El párrafo más importante de la reforma electoral es el que dispone que los condenados por corrupción en segunda instancia no podrán ser candidatos y perderán todos los derechos que hayan adquirido como exfuncionarios. En palabras sencillas, dejarán de cobrar las jubilaciones, generalmente superiores a los de los simples jubilados. Si esa reforma se aprobara, el Congreso dejará de ser un lugar donde se refugian los políticos acusados de corrupción; en el Senado, sobre todo, rige la tradición no escrita de que solo los condenados con sentencias definitivas pueden perder los fueros y terminar en la cárcel. La reforma de Milei abrevia mucho ese trámite porque prácticamente limita la virtual impunidad a las disposiciones de la Cámara Penal Federal y a las del respectivo juicio oral y público. Los condenados seguirán teniendo como instancias judiciales a la Cámara de Casación Penal y a la Corte Suprema, pero estas no servirán para protegerlos de la excomunión electoral. En Brasil, una disposición muy parecida es conocida como el sistema de “ficha limpia”. Aquí y ahora, Cristina Kirchner no podría ser candidata por mucho tiempo si esa norma rigiera.

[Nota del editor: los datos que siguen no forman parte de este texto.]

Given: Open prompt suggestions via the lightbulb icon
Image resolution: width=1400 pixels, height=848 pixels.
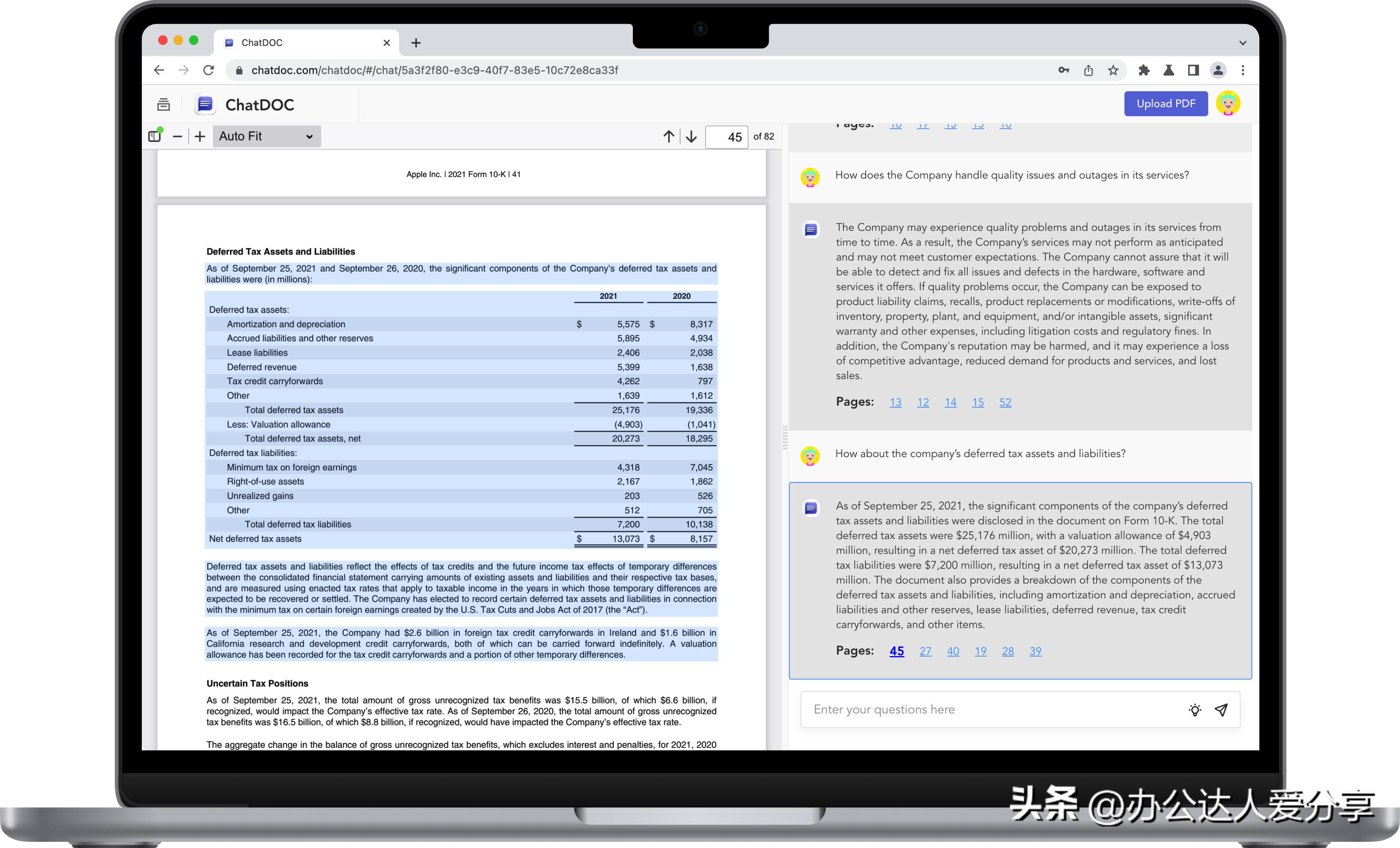Looking at the screenshot, I should (x=1195, y=709).
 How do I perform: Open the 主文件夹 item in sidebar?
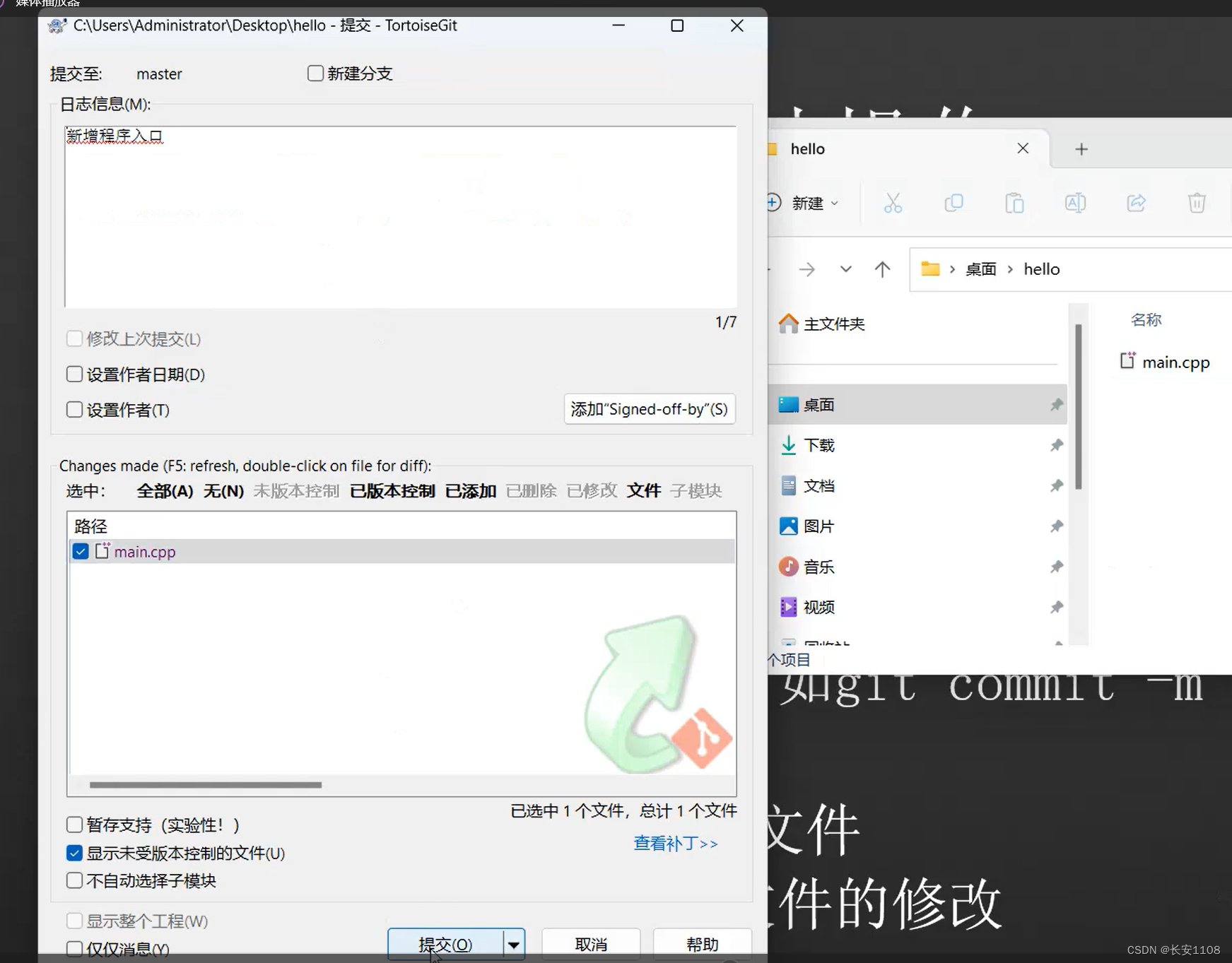point(834,323)
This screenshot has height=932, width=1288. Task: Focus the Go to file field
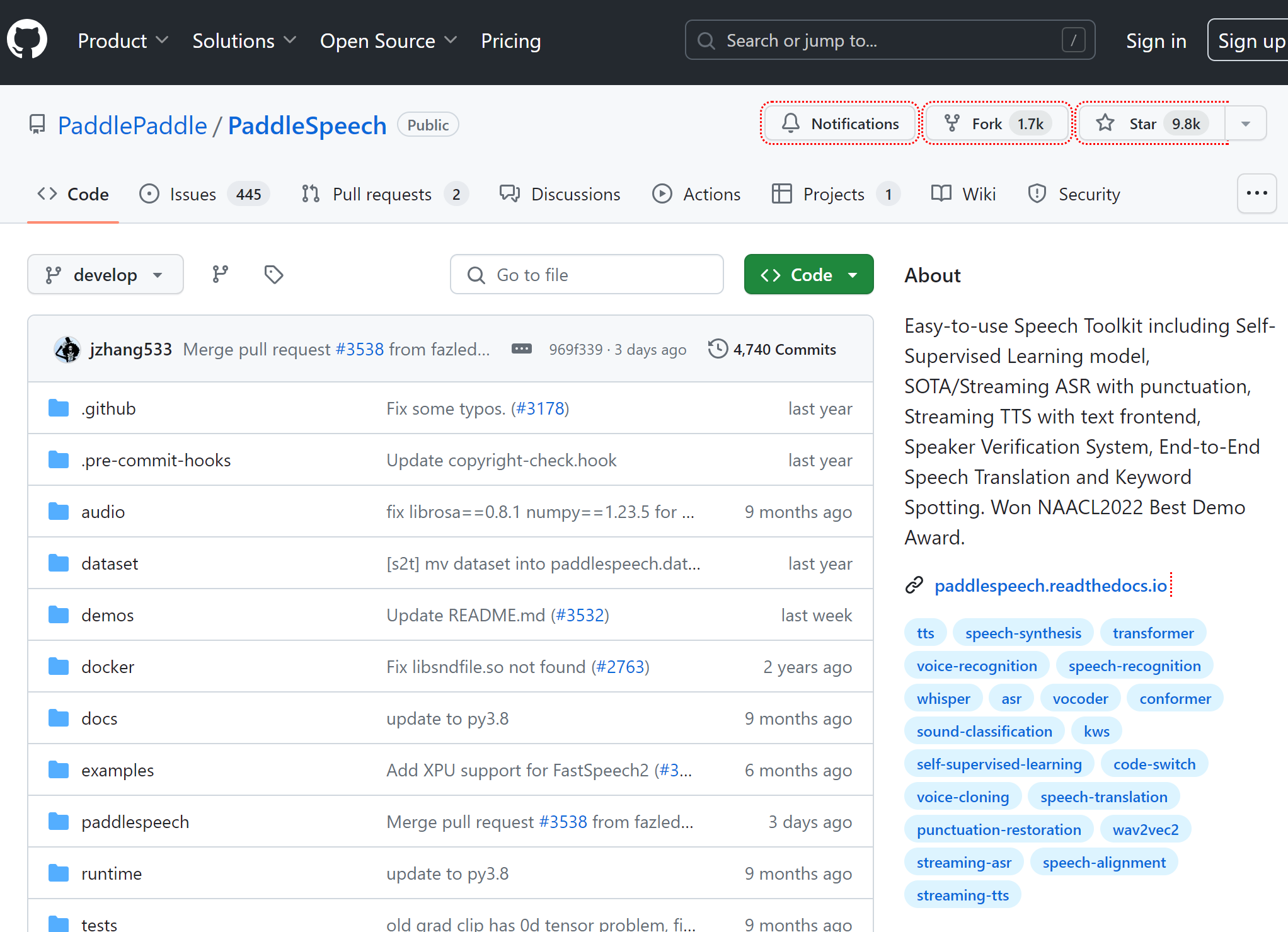(587, 275)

Milei le acaricia el pelo a la clase media cuando él despotrica contra Roberto Baradel
El Pacto de Mayo del Presidente, que le propuso a la oposición como un optimista escéptico o como un pesimista ilusionado, contiene las coincidencias básicas que deberían prevalecer en cualquier país razonable: respeto a la propiedad privada; equilibrio fiscal para que no haya déficit; reducción del gasto público a los niveles previos al kirchnerismo; reforma tributaria en el país con más carga impositiva del mundo; nuevas reglas para la coparticipación de impuestos con las provincias, aunque no habló de cumplir con la Constitución, que ordena una ley de coparticipación en acuerdo con las provincias; reforma laboral para terminar con la gran cantidad de trabajo en negro; una reforma política, y una mayor integración de la economía argentina con el mundo. Sentido común, puro y duro. Pero sucede que el Gotha político argentino ha hecho excepcional lo normal, y normal lo excepcional.
Milei ha sido otra vez injusto con el periodismo. Perdió la oportunidad de elogiar al periodismo y a los medios periodísticos que durante 20 años, los años que él criticó en su discurso del viernes, resistieron la presión del kirchnerismo, que este ejercía con plata o con látigo. Ese periodismo que fue públicamente injuriado, obscenamente perseguido, injustamente acusado de invenciones del poder. Hubo corrupción periodística –cómo no–, pero no todos los periodistas fueron corruptos. Las pruebas de la persecución que sufrió el periodismo independiente por parte del kirchnerismo están en cualquier hemeroteca o en el testimonio de periodistas ante la Comisión Interamericana de Derechos Humanos de la OEA, en Washington. Frente al periodismo, Milei parece a veces un presidente que solo se mira en el espejo o que acaba de aterrizar en suelo argentino. O un político clásico dispuesto a vigilar y castigar a los periodistas hasta el final, y hasta después del final.